東京都新宿区高田馬場で11日、ライブ配信を行っていた20代の女性が男に刺され死亡した事件について、新たな情報が明らかになった。捜査関係者によると、事件は単なる投げ銭トラブルではなく、被害者と加害者の間で長期間にわたる金銭の貸し借りが背景にあった可能性が浮上している。
事件の概要
事件は、動画配信アプリ「ふわっち」で活動する配信者・最上あい(22)が配信中に男に襲われたものだった。当初、犯行動機として「投げ銭をしたのにブロックされたことへの逆恨み」とする説が拡散していたが、加害者の知人と名乗る人物やインフルエンサーなどによって、実際には被害者が長期間にわたって加害者から借金をしていたらしいことが広まりつつある。貸付金額は総額251万円に及び、貸金等返還請求事件にまで発展していたとされる。
加害者の状況
加害者の知人と自称する人物はSNS上で、「投げ銭の問題ではないことを知ってほしい」とした上で、「加害者はもともと経済的に厳しい状況だったが、被害者に金を貸し続け、最終的に返済が行われなかった」と述べている。また、加害者は統合失調症を患い、ヘルプマークを所持していたとの情報もある。
被害者の婚約者名乗る油井さんが声明を発表
事件発生後、最上あいさんの婚約者を名乗る油井(ゆい)さんがXで11日夜に声明を発表した。油井氏は自身のアカウント(@mogami1024yui)で、「最上あいは私と一緒に住んでおり、婚約者でした」と述べた上で、「捜査に関するご連絡は何でもいいのでご連絡下さい」「現在、警察の捜査が進んでおりますので、憶測などの誤った情報の拡散はお控え頂けますと幸いです」と呼びかけている。

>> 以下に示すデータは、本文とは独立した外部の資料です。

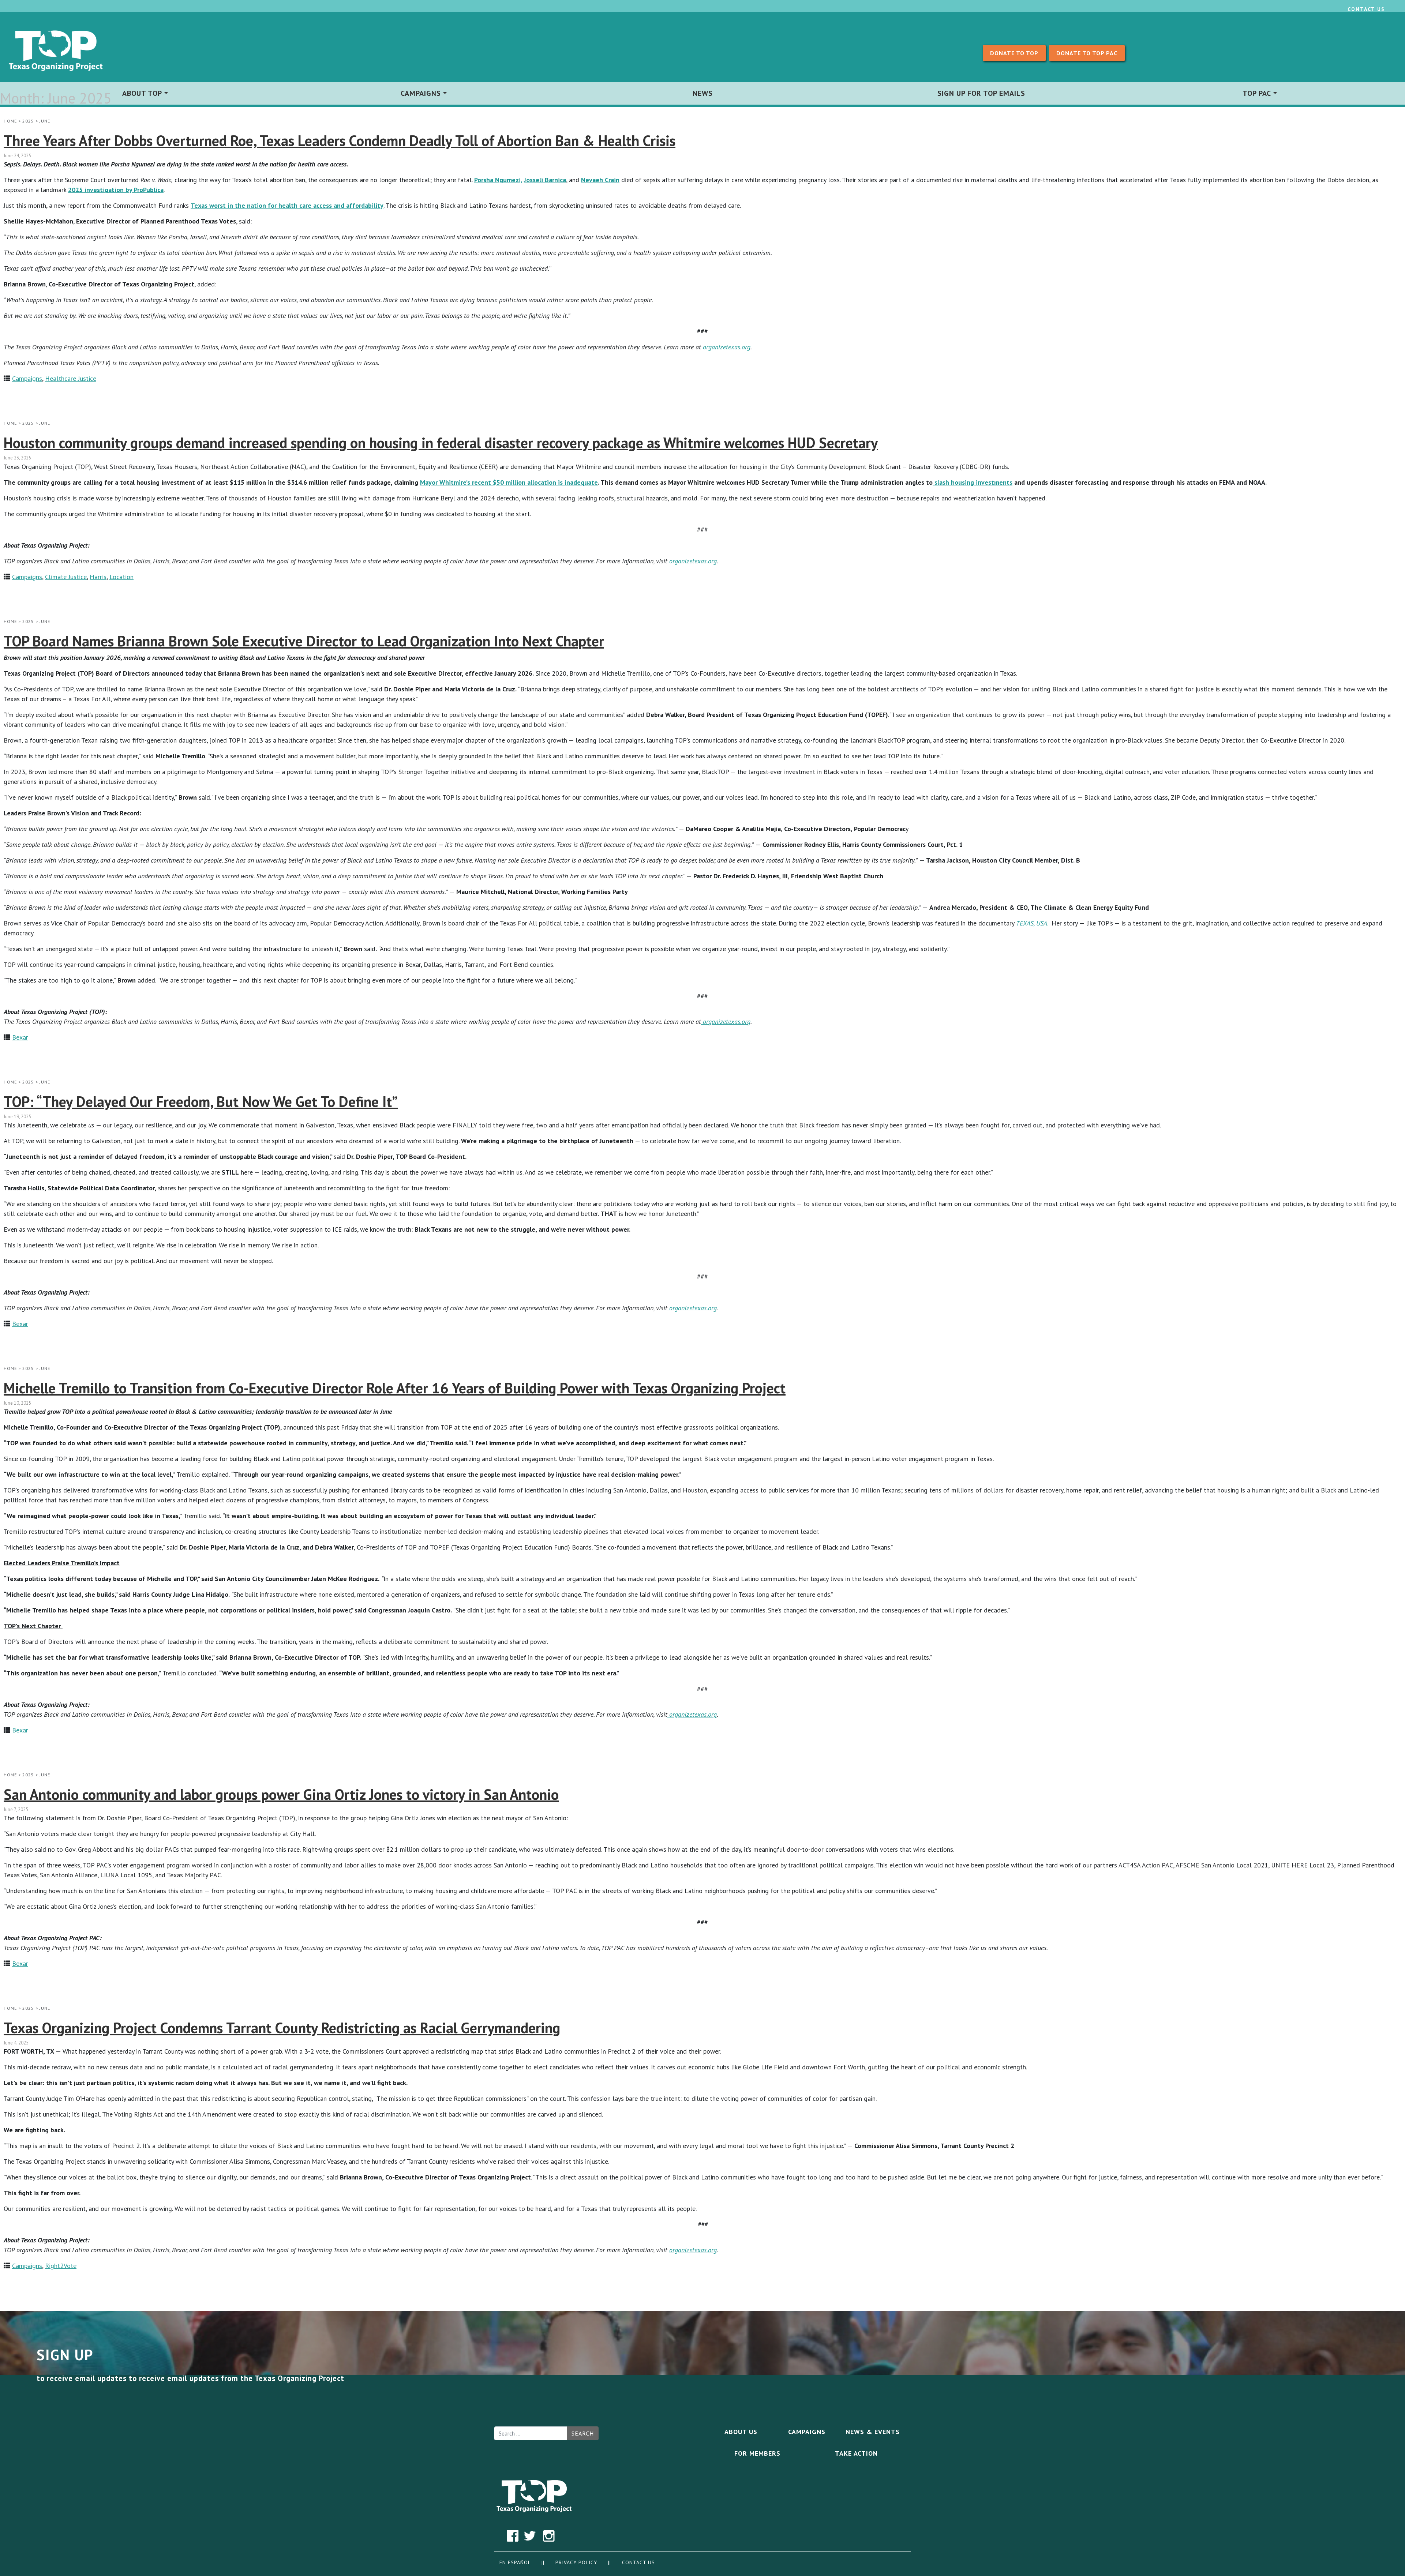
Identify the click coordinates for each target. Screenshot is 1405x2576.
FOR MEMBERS (757, 2453)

さらに、最上あいさんとの写真を公開し、情報提供を求める姿勢を示した。これに対し、SNS上では「婚約者がいたとは知らなかった」「事件の背景がさらに複雑になった」といった声が上がっている。
配信者と視聴者の関係――投げ銭文化の裏に潜む危険
配信者と視聴者の関係は単なる娯楽の提供と消費ではなく、金銭のやり取りを伴うことで特異な依存関係を生むことがある。視聴者は応援の意味を込めて投げ銭を行うが、その範囲がエスカレートし、配信者と個人的な関係を築こうとするケースも多い。中には、配信者が視聴者からの金銭支援を当然のように受け取る構図が生まれ、視聴者側が経済的に困窮する事例も後を絶たない。

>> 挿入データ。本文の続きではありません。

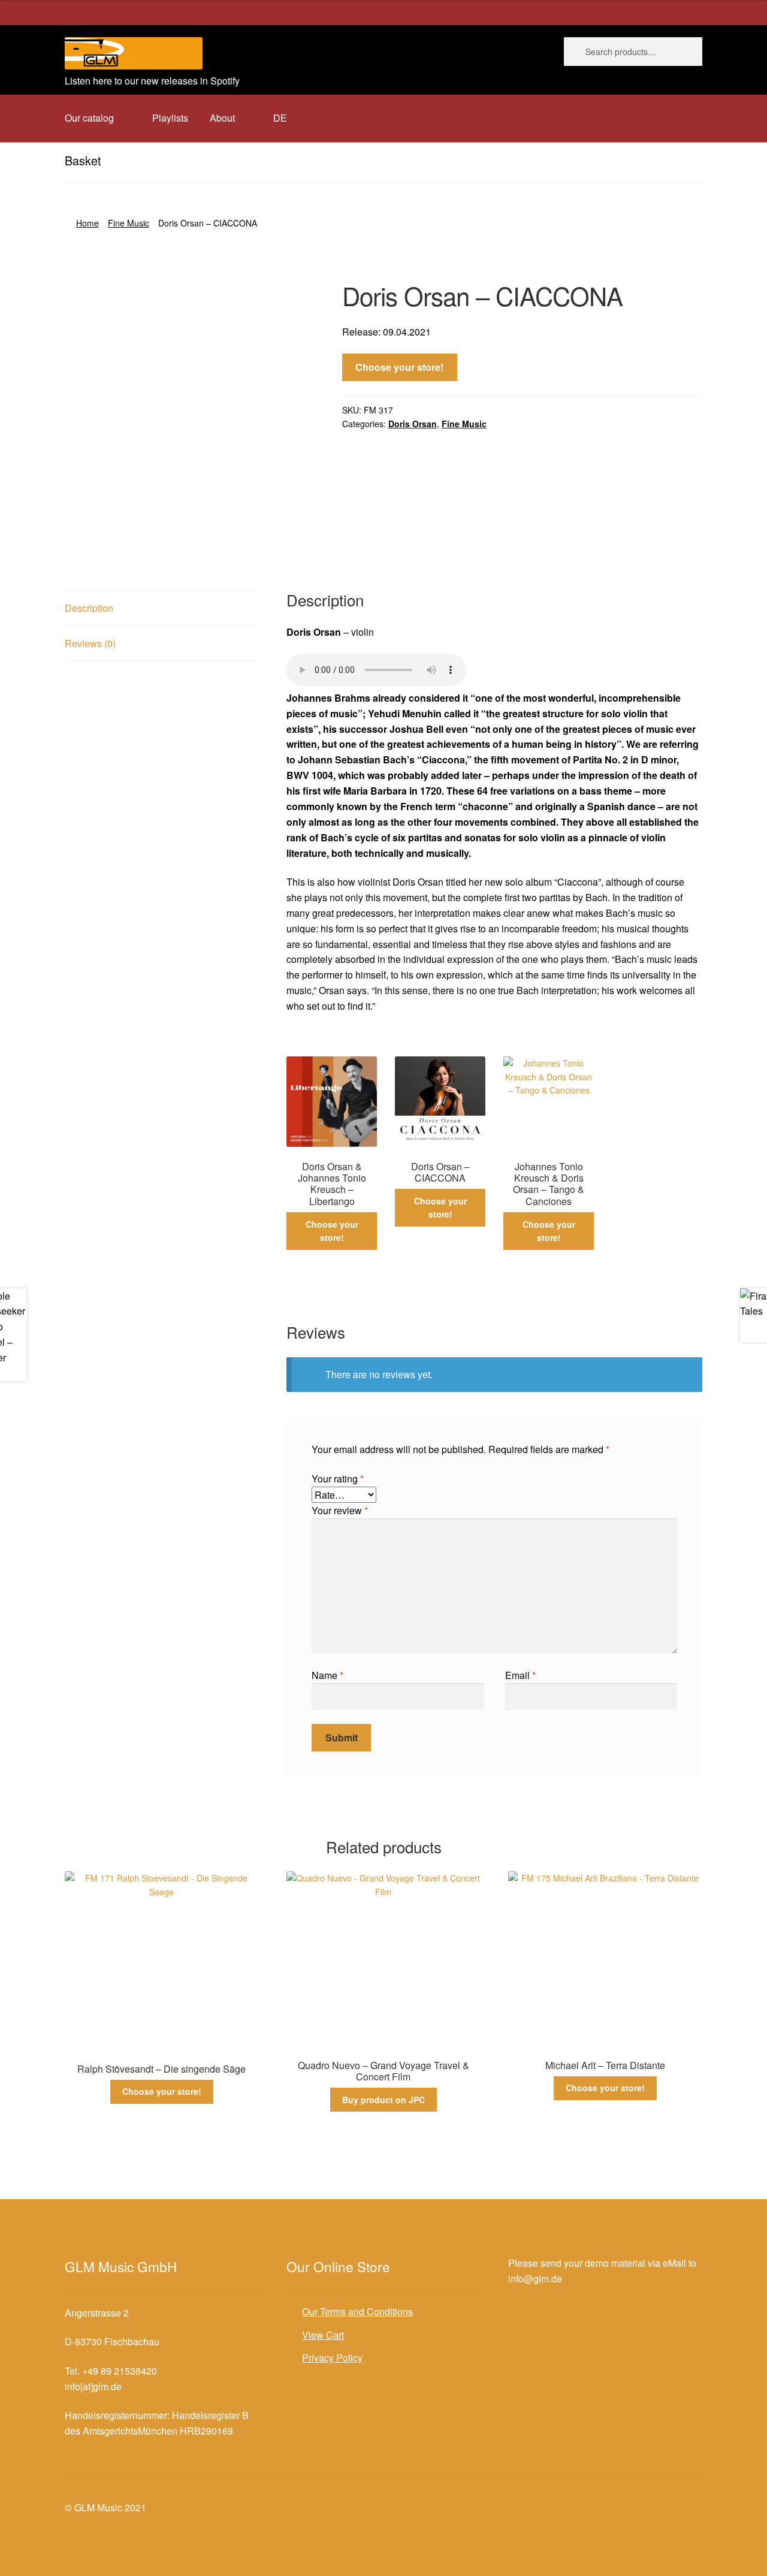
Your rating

今回の事件では、加害者が被害者に対し「投げ銭」ではなく「貸付」として金銭を渡していたことが明らかになっている。この背景には、配信者が視聴者に対して「特別な関係」を築くように見せかけ、支援を引き出す手法があった可能性も指摘されている。
過去の類似事件――金銭トラブルが生む惨劇
今回の事件に限らず、金銭トラブルが背景となった殺人事件は過去にも複数発生している。特に、配信者やキャバクラ嬢など、視聴者や顧客からの経済的支援を受ける立場の人物が関わる事件は後を絶たない。

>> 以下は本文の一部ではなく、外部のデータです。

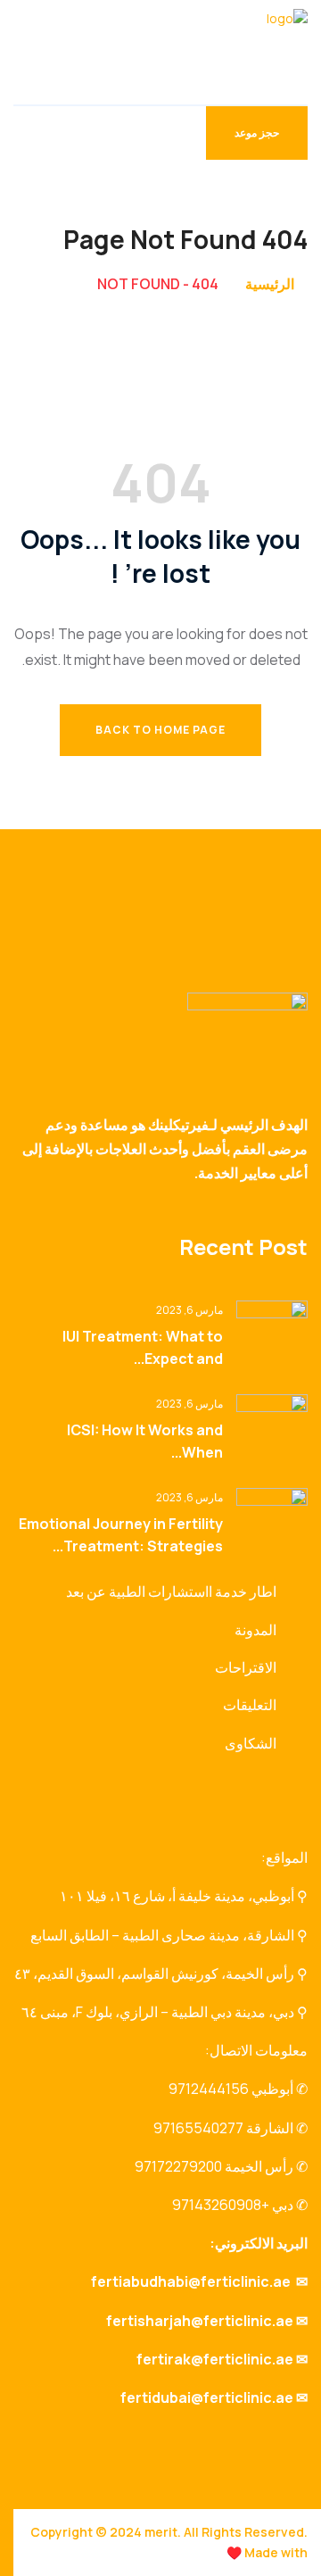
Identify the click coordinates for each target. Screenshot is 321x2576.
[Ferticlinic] (238, 50)
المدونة (255, 1630)
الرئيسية (269, 284)
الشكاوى (250, 1743)
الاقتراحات (245, 1667)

過去には、高額なプレゼントを要求し続けた女性に対し、支払い能力を超えた男性が激昂し殺害に至ったケースがある。また、ホストクラブに多額の支払いをした女性が、破産した末にホストとトラブルになり、暴力事件に発展した例も報告されている。
SNSを中心とした情報社会では、配信者やインフルエンサーがファンを巻き込む形で金銭をやり取りする場面が増えている。今回の事件も、そうした構造がもたらした悲劇の一つといえる。
事件当日の男女トラブルの目撃情報
事件当日の現場では、被害者が配信中に男に襲われた後、黒いキャップとジャンパーを着た男が血まみれの被害者のそばで無言で佇んでいたとの目撃証言がある。SNSでは犯人と噂される人物が最上さんの配信中のスマホをのぞき込む様子も拡散されている。
現場近くのコンビニ店員は、「警察が多数駆けつけ、一帯が騒然となっていた」と驚きを隠せない様子だった。
SNS上の反応
SNS上では事件に関する議論が活発に交わされ、「金銭トラブルがあったとしても殺人は許されない」「お金の貸し借りは慎重にすべき」などの意見が見られる一方、「被害者に落ち度があったのではないか」とする投稿も見られる。
しかし、事件の詳細については引き続き警察の捜査が進められており、今後の公式な発表が待たれる。